--- Task input ---

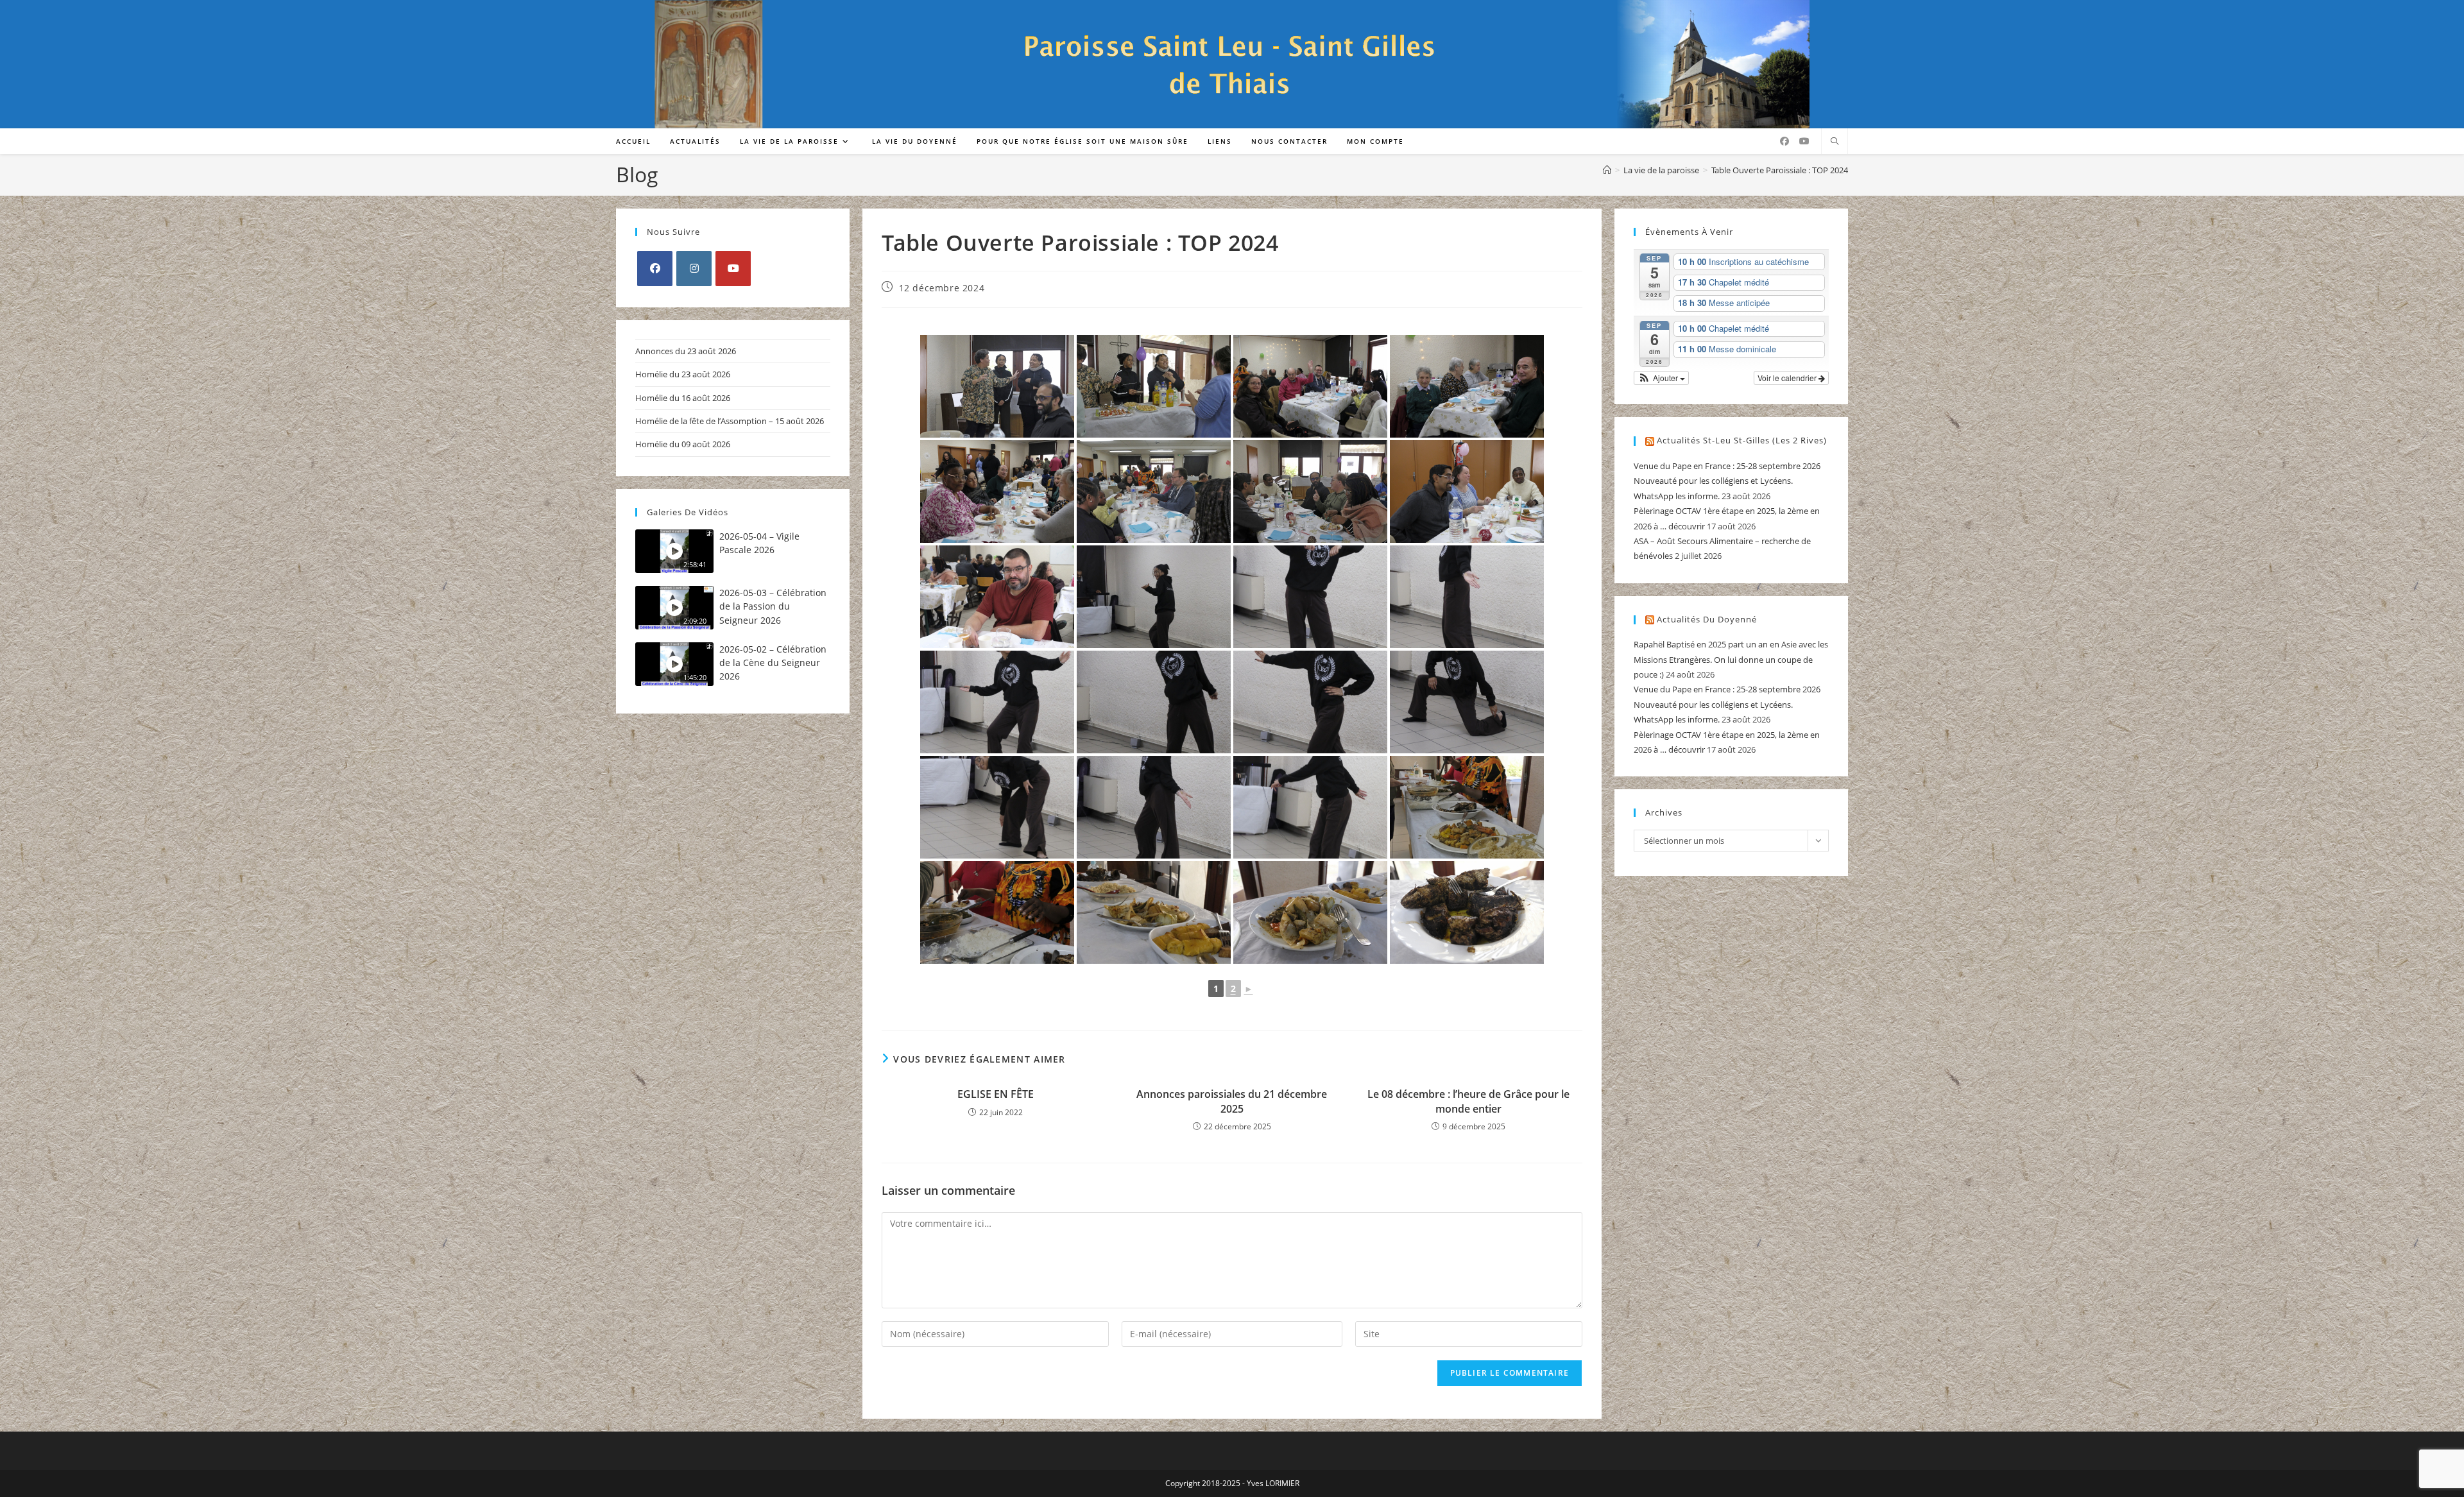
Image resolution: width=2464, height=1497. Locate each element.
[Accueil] (1607, 170)
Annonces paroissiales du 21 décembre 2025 (1231, 1101)
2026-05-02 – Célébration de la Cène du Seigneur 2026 (772, 663)
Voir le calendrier (1788, 377)
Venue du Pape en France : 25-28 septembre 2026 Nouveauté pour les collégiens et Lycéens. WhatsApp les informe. (1727, 481)
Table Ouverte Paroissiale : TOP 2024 (1779, 170)
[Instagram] (694, 268)
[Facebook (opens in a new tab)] (1784, 141)
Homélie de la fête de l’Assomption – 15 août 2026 (729, 421)
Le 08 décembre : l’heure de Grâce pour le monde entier (1468, 1101)
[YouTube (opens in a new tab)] (1804, 141)
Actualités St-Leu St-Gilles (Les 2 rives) (1742, 440)
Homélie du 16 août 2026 (682, 398)
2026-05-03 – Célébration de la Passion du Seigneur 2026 (772, 606)
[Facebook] (654, 268)
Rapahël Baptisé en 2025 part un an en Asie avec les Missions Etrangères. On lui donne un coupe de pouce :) (1731, 659)
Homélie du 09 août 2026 (682, 444)
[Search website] (1835, 142)
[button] (1661, 378)
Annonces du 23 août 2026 (685, 351)
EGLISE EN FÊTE (995, 1094)
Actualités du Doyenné (1707, 619)
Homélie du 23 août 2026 (682, 374)
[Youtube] (733, 268)
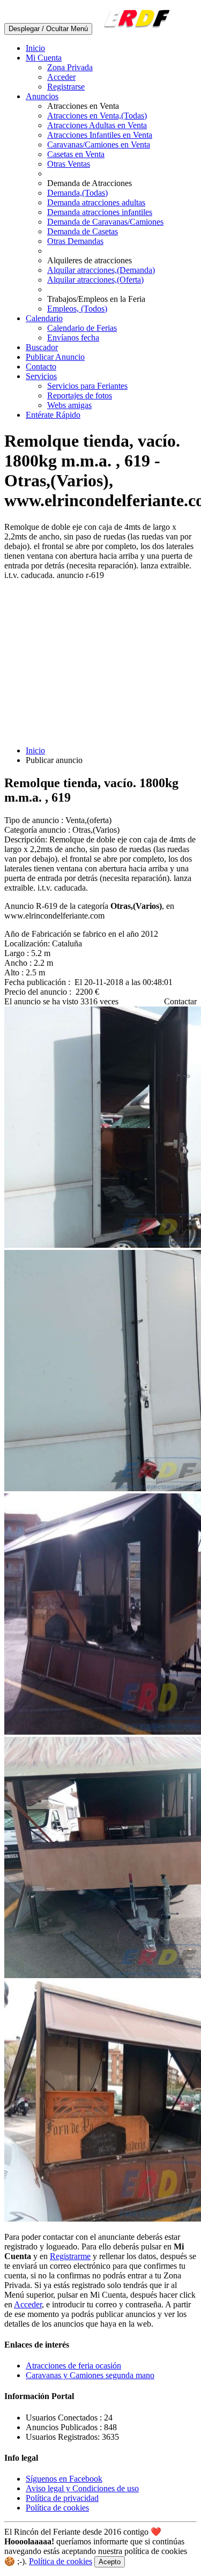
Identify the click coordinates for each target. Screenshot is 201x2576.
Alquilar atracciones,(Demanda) (101, 270)
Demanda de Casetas (82, 231)
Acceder (61, 77)
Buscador (42, 347)
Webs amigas (69, 405)
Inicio (35, 48)
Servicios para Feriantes (87, 385)
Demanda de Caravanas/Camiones (105, 221)
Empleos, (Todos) (77, 308)
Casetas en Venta (76, 154)
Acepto (110, 2562)
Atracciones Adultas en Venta (97, 125)
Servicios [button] (41, 376)
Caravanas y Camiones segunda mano (90, 2375)
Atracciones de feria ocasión (73, 2365)
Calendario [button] (44, 318)
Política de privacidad (62, 2498)
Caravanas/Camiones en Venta (98, 144)
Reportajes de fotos (79, 395)
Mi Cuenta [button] (44, 57)
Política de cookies (57, 2507)
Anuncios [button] (42, 96)
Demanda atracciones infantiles (99, 212)
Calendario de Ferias (82, 327)
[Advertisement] (100, 663)
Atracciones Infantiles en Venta (99, 134)
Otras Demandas (75, 241)
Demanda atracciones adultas (96, 202)
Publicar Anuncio (55, 356)
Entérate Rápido (53, 414)
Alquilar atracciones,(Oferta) (95, 279)
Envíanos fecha (73, 337)
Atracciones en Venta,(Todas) (97, 115)
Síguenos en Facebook (64, 2478)
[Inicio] (135, 28)
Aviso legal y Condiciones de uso (82, 2488)
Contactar (180, 1001)
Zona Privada (70, 67)
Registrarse (66, 86)
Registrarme (70, 2256)
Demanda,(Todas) (77, 192)
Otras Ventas (68, 163)
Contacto (41, 366)
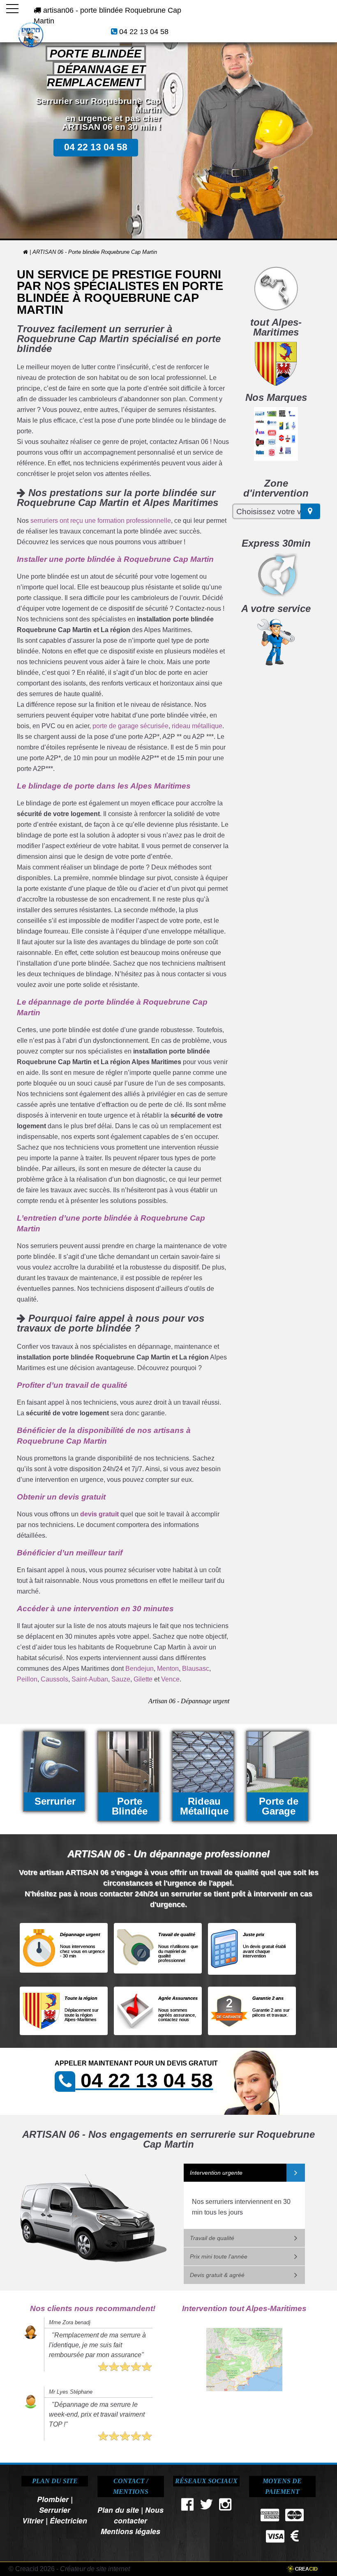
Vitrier (33, 2520)
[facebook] (187, 2506)
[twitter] (206, 2506)
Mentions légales (130, 2531)
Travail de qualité (212, 2238)
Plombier (53, 2499)
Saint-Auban (90, 1679)
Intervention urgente (216, 2172)
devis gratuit (99, 1514)
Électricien (68, 2520)
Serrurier (54, 2510)
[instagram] (225, 2506)
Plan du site (118, 2510)
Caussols (54, 1679)
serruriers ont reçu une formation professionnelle (100, 520)
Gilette (143, 1679)
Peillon (27, 1679)
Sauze (120, 1679)
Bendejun (139, 1668)
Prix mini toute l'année (218, 2256)
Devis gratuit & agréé (217, 2275)
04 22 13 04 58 (143, 32)
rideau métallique (197, 725)
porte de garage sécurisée (130, 725)
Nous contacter (139, 2515)
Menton (168, 1668)
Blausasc (195, 1668)
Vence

---

• What the exercise asks: The expected answer is every line above in which the word "opens" appears.

• Solution to the exercise:
[Facebook (opens in a new tab)] (1784, 141)
[YouTube (opens in a new tab)] (1804, 141)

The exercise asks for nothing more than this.